Offcuts: Lathes and Paint Sprayers By: Don Heisz

I happened to mention to someone today that the humble wood lathe is perhaps the least useful machine in the shop. I’m willing to argue that point, but there’s really no reason. Unless you are being truly creative and making very interesting things, you can normally just go buy something similar enough to whatever you’re planning on turning.

For instance, long ago in my woodshop class in high school, a great many tiny baseball bats were made by the eager students. I’m not sure how many of them were ultimately used to bludgeon someone. Probably slightly less than ten percent.

Anyway, in spite of the fact that I have had a full sized lathe sitting on my floor for over two years – perhaps over three years, since the days all blend together, and I have not yet discovered any reason to move it. Well, I did move it a bit when the workshop flooded. But I swear it hasn’t moved from that new location.

I have been using a lathe over the past week or so, though, making some imitation Fisher Price Little People in my limited spare time. I tend to get a bit obsessed about some things, and this time it is these simple little toys. The original ones had heads riveted on the body. The heads can turn, they have hair, they have plastic scarves or whatever. I’m just making the general shape with the goal to paint on the details. These, incidentally, are not for me to play with, but for my daughter and her ever-increasing collection of Fisher Price playsets that all come second- or twentieth-hand without any of the people who are supposed to occupy the spaces. That leaves them more like somewhat creepy unoccupied doll houses.

She was quite excited to get the people I have given her already.

Using the lathe is a genuine treat, though. You put in the wood and you can stand there for an hour just making it shrink down to pencil-size. That, and for no purpose other than just using a chisel on the wood, the ultimate joy of watching something disappear in the most genuinely satisfying way, is probably as close to being mindlessly and idiotically happy as you’re ever likely to get.

So, of course, I started looking for more things to make on the lathe. Some time ago, I bought a Japanese wooden doll called a kokeshi. The one I bought is very smooth and glossy with moving parts but the actual traditional one is more like the Little People I have been making. So much like them, in fact, I wonder if the very first such figures made were copies of the traditional form of the kokeshi, which is simply cylindrical with a ballish-shaped head, with all the detail painted on. No arms, no legs.

Anyway, I got it in my head to try making something like a kokeshi doll. I made it using a dowel but should have went with a slightly larger diameter, to get more shape. It’s not an actual kokeshi doll, simply because I’m more or less clueless as to what their real specifications are. I made it the way I make everything: I looked at a couple of examples and made something I thought was more or less like it.

Who cares? All that matters is that the kid likes it. And that I get to spend some time watching a piece of wood shave away at a pleasing rate.
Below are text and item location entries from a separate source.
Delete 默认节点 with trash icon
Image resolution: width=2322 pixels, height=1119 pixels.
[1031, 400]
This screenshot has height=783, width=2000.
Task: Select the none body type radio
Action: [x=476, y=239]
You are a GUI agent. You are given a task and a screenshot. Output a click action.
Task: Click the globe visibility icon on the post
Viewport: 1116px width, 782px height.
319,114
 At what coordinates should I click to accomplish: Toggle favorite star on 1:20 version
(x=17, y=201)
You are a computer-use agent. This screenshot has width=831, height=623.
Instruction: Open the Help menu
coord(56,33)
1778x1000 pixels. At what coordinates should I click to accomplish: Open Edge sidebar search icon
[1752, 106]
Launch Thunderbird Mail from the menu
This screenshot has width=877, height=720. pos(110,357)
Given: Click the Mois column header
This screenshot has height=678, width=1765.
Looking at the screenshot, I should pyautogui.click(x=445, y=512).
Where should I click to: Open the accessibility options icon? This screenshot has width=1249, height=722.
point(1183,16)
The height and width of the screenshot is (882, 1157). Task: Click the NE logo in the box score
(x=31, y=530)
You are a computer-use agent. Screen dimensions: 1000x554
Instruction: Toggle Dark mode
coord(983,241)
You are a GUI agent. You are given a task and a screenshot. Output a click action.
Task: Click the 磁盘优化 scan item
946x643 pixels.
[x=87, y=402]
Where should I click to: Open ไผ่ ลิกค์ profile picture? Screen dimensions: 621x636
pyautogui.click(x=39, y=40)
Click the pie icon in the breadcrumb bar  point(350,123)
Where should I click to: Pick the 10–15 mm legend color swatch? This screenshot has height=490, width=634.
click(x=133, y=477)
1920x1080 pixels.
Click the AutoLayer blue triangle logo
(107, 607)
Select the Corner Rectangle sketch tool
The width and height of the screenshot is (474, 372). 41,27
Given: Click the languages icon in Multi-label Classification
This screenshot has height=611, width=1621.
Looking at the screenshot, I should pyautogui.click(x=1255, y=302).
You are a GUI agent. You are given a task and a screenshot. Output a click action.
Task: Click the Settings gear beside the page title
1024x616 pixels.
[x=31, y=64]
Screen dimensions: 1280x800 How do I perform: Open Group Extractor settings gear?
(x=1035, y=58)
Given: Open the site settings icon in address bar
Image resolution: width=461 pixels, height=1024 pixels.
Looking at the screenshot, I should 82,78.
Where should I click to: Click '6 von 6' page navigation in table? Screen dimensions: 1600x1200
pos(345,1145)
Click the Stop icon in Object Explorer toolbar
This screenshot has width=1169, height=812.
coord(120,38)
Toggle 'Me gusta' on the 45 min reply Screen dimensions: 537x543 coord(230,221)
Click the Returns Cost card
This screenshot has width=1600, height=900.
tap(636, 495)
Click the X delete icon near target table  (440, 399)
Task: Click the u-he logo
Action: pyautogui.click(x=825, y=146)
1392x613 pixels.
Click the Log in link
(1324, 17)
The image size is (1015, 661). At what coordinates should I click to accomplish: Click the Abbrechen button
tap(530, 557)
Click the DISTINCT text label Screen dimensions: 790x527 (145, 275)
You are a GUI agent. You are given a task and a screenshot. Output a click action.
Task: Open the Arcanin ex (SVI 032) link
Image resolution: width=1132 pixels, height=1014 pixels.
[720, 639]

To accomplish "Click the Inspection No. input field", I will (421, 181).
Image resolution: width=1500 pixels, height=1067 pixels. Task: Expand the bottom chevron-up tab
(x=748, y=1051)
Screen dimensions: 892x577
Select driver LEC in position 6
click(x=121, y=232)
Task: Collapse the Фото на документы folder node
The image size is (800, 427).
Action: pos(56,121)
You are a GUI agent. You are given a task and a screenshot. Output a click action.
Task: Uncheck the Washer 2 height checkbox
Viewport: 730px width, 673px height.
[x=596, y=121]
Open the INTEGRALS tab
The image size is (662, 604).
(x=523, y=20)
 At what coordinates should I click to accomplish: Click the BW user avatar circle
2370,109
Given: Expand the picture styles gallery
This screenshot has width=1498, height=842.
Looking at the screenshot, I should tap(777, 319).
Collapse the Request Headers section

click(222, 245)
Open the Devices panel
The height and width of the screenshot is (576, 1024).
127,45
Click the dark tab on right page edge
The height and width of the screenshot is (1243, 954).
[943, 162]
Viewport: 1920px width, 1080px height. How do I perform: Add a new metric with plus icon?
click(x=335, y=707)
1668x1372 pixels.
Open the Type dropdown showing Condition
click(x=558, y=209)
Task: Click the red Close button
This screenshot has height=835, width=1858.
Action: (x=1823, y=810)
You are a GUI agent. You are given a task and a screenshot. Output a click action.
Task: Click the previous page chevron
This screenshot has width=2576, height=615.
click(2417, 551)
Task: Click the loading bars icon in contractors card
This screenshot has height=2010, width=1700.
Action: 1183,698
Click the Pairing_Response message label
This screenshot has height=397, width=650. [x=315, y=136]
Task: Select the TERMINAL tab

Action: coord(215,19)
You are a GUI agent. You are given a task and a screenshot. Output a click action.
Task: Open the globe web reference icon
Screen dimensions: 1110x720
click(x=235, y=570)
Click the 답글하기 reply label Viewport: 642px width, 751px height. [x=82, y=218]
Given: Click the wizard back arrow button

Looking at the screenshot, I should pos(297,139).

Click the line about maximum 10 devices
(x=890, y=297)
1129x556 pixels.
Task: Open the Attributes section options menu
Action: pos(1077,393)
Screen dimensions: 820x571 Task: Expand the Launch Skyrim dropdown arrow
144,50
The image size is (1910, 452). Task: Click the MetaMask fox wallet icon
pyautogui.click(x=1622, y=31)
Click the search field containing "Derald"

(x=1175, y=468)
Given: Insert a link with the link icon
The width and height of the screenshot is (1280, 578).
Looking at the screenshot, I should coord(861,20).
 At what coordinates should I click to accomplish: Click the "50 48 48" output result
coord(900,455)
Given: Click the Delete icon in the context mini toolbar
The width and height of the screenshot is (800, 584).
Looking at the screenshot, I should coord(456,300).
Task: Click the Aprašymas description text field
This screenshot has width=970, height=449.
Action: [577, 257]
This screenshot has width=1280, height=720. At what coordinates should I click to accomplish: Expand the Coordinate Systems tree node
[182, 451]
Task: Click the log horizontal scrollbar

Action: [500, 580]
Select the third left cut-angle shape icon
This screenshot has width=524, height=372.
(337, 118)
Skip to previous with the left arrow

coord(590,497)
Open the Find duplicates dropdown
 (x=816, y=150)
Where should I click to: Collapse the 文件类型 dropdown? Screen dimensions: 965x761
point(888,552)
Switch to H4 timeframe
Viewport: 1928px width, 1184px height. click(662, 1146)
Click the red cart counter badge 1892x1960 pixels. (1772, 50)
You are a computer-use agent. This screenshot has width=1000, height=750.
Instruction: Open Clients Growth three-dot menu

turned wooden dolls Fisher Price Little People and an imitation Japanese Kokeshi doll

The picture above shows my original dead-clown (currently suffering much abuse at the hands of my daughter) and one painted yellow as a first coat. I used the airbrush for that, although I don’t know why. Just to use it, I think. And the pseudo-kokeshi doll needs some touch ups and a clear coat.

To start to paint, I decided to use an airbrush I bought cheap. I bought it because I had already bought a paint-spray compressor. Well, that’s what it purported to be, but it refused to spray any paint when I wanted to use it. So, I recommissioned it as an airbrush sprayer.

I have come to the conclusion that everything I get is either broken or was garbage to start with. I spent over an hour trying to convince a ridiculous tiny air sprayer to spray less than a teaspoon of paint on a few places on a wooden doll. I could have done it forty thousand times with a brush in the same amount of time. I could have sprayed it more easily with my mouth, no, with my nose. I did finally discover that the paint was a bit too thick and had better luck trying a different bottle.

But I think I’d rather set myself on fire than use another sprayer of any kind. I have had no good experiences with any of type of paint sprayer for anything whatsoever. But I admit it’s my own fault, since I obviously just buy garbage.

Perhaps, though, they only made garbage.

No, that’s not quite true. I just don’t want to pay for anything good. Then I end up paying too much, anyway.